# About this task:
Supply the number of lines below containing "dropdown", nothing else.

# Provided data:
◇ ◇ ◇

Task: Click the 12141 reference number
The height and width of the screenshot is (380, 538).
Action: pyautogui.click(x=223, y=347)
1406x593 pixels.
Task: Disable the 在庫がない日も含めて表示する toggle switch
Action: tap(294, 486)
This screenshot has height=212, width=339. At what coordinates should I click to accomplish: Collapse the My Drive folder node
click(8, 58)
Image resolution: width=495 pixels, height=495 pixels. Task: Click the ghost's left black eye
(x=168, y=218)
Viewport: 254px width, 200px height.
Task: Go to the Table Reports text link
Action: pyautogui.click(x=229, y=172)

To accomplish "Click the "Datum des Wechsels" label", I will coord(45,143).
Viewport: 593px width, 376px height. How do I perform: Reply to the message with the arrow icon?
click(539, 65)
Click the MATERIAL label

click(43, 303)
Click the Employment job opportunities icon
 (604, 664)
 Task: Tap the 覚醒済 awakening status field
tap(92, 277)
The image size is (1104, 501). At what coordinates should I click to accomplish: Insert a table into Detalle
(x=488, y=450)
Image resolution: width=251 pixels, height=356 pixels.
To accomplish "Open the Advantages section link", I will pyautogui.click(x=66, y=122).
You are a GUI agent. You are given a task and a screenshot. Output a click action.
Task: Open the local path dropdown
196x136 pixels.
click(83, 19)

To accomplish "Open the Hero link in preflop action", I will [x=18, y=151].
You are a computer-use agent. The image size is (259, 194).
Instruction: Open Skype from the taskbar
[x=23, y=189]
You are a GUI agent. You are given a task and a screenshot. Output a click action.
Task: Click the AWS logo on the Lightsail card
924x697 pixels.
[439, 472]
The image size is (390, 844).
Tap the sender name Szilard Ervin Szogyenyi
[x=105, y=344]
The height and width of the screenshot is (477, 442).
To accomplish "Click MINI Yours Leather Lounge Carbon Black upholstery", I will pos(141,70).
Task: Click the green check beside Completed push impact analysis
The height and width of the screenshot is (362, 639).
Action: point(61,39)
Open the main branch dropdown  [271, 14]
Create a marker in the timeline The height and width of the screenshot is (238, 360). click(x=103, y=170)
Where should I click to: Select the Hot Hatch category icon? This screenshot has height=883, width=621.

◇ ◇ ◇

# Task answer:
2